Am nächsten Tag ging es ihm nicht viel besser, aber er wußte, daß er nicht noch länger warten konnte. Er hatte sich seine besten Sachen angezogen, alles zusammengesucht, was er noch gebrauchen könnte, und verschüttete jetzt gerade Unmengen von synthetischem Alkohol in der Wohnung. Er zündete sich eine Zigarette an, bückte sich und entzündete den Alkohol. Er stand noch einige Minuten dort, regungslos, obwohl mittlerweile der Sauerstoff knapp wurde, seine Augen tränten und seine Hose bald Feuer fangen würde. Er stand einfach so da, minutenlang. Keine Regung, auch nicht im Gesicht.
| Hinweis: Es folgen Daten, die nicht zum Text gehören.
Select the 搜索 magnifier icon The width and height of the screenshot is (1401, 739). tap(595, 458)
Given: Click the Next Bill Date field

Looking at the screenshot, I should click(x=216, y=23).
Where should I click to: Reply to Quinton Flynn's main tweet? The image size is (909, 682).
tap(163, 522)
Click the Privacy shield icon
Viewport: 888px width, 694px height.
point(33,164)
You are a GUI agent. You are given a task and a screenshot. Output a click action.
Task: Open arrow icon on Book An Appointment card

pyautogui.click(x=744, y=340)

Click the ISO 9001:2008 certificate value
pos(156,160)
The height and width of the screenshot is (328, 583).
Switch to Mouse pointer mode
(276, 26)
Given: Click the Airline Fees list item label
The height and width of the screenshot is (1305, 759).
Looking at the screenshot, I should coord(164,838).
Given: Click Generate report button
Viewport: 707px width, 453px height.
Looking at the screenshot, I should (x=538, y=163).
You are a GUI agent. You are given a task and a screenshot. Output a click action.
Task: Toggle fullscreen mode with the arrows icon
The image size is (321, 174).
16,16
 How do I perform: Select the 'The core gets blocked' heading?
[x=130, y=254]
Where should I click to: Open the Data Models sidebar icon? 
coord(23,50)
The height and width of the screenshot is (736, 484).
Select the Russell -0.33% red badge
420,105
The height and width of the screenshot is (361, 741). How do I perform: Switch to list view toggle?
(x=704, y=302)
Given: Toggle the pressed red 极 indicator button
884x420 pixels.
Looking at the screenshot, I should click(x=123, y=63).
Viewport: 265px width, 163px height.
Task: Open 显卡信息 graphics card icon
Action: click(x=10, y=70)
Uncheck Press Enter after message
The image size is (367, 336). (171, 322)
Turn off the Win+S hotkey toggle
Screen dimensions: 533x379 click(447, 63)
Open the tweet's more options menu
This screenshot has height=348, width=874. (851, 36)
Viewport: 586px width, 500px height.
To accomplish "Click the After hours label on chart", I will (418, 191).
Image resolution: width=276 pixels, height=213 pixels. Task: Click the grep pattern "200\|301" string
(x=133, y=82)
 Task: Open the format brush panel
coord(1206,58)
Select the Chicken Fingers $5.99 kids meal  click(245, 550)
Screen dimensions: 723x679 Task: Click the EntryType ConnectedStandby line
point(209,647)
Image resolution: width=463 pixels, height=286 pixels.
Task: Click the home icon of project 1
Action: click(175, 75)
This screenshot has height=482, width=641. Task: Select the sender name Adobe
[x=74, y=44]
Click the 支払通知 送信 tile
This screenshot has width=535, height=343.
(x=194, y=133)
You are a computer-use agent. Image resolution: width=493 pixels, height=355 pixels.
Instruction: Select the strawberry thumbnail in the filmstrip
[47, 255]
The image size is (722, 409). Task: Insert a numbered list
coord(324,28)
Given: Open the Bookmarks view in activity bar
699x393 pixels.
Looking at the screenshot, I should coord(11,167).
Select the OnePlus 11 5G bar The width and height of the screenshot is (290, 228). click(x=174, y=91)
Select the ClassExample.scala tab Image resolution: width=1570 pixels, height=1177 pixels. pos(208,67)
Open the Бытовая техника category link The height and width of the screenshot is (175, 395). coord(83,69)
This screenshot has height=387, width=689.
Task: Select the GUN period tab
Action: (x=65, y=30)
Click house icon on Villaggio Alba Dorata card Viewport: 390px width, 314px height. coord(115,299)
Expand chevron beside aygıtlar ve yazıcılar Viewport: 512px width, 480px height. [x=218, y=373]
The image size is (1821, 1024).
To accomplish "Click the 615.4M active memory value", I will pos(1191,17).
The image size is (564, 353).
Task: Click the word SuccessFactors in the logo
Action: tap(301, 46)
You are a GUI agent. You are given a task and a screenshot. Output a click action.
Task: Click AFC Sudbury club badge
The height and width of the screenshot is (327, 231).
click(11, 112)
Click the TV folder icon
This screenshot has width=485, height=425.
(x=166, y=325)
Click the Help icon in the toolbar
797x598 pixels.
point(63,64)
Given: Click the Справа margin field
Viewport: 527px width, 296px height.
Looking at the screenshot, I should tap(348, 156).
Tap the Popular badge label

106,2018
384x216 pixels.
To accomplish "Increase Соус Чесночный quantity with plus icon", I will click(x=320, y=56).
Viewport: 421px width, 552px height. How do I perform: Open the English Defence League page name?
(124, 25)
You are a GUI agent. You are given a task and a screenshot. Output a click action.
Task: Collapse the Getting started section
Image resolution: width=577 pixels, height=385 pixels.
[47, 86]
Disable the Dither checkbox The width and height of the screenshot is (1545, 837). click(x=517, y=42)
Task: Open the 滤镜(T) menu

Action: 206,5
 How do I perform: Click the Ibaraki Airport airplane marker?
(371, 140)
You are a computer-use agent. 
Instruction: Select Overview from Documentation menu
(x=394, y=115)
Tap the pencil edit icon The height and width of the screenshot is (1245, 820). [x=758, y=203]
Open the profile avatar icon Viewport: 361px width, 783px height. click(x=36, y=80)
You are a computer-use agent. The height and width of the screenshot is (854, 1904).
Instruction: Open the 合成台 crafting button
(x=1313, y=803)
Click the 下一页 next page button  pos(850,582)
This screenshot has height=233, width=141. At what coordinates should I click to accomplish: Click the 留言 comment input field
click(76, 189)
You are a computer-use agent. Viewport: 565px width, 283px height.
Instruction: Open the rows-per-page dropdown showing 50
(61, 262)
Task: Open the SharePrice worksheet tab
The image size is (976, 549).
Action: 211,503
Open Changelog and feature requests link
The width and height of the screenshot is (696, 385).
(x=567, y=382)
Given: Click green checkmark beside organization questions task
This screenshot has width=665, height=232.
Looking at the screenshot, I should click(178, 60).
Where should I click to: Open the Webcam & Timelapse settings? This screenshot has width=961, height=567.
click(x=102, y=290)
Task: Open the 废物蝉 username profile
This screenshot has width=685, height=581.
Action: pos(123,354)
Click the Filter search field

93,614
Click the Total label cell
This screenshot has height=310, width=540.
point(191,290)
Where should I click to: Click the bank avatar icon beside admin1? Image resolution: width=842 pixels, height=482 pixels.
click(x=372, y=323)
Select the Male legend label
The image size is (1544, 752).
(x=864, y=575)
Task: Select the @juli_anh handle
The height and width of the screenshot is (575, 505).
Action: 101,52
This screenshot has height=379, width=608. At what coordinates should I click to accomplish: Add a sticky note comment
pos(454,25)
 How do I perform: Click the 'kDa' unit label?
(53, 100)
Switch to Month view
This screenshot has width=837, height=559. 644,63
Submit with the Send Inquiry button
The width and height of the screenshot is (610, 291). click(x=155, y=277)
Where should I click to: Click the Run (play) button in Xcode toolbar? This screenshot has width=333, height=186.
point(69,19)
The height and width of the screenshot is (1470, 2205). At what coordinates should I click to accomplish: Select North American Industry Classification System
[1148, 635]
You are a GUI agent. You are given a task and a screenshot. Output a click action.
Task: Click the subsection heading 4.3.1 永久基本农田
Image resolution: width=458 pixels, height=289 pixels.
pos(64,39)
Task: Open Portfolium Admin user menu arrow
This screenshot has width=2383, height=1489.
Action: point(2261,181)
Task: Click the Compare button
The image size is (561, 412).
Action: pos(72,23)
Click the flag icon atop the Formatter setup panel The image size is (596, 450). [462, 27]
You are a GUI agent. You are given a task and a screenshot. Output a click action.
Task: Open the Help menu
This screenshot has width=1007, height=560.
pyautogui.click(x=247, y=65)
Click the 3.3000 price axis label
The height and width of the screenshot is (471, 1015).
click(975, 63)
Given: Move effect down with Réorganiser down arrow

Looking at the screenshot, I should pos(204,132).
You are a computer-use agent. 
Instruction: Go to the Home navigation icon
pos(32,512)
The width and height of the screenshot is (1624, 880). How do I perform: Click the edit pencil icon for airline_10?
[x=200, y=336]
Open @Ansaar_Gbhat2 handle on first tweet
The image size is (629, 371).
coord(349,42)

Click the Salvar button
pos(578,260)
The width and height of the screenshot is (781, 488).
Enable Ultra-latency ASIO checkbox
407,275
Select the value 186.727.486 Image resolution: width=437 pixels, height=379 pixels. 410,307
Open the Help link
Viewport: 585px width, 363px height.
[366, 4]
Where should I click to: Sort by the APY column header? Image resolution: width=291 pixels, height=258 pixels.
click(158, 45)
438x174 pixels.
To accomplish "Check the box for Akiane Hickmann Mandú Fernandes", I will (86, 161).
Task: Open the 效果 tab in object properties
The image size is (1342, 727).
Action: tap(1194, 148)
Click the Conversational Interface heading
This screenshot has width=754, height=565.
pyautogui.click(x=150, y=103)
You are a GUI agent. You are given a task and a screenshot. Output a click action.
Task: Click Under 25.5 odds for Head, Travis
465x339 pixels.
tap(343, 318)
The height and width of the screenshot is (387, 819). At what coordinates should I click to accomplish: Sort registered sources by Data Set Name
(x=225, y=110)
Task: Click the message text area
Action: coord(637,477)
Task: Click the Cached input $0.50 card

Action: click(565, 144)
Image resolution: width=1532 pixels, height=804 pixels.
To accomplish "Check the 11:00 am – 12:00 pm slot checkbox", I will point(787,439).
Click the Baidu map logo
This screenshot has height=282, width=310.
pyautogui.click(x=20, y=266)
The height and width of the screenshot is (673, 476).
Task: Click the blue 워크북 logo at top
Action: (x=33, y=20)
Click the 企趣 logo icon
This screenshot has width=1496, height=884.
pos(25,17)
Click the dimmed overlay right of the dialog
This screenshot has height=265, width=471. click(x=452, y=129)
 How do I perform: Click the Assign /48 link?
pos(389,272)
Schließlich rann eine Träne über seine rechte Wange, er drehte sich um und verließ seine Wohnung recht flotten Schrittes. Auf dem Gang traf er seine direkte Nachbarin, eine ältere Dame, die immer gut auf ihre Nachbarn aufpaßte. Sie fuchtelte wild mit den Armen herum, schrie irgend etwas in Ash‘s Richtung. Dieser jedoch bemerkte sie überhaupt nicht richtig, er ging geistesabwesend und gleichgültig nur wenige Zentimeter an ihr vorbei zum Treppenhaus. Auch hier traf er einige Minuten später auf andere Leute, doch da Ash stur die Treppen herunterging wurde er nicht weiter beachtet. Draußen angekommen setzte er sich seinen Mundschutz auf und ging zur U-Bahn herunter, ohne sich auch nur einmal zum brennenden Haus umzublicken. Er stieg in die erstbeste Bahn ein, setzte sich auf den letzten freien Platz in seinem Abteil, wobei er offensichtlich einem jungen Mann den Platz vor der Nase wegschnappte, der sich gerade zu seinen drei Kumpeln setzen wollte. Die vier schienen einer Bande anzugehören, aber Ash kannte sich mit so etwas nicht so gut aus. Er war nicht vertraut mit ihren Zeichen, er interessierte sich aber auch gar nicht für sie. Er wollte einfach nur sitzen. Und er wollte einem dieser arroganten jungen Gangster den Platz wegnehmen. Dieser lachte nur, schlug dem vor ihm sitzenden Ash gegen die Schläfe und lachte noch lauter. Ashs rechter Nachbar zog ein Messer und fuchtelte damit herum. Seine Gegenüber grinsten und sahen aus, als säßen sie im Kino.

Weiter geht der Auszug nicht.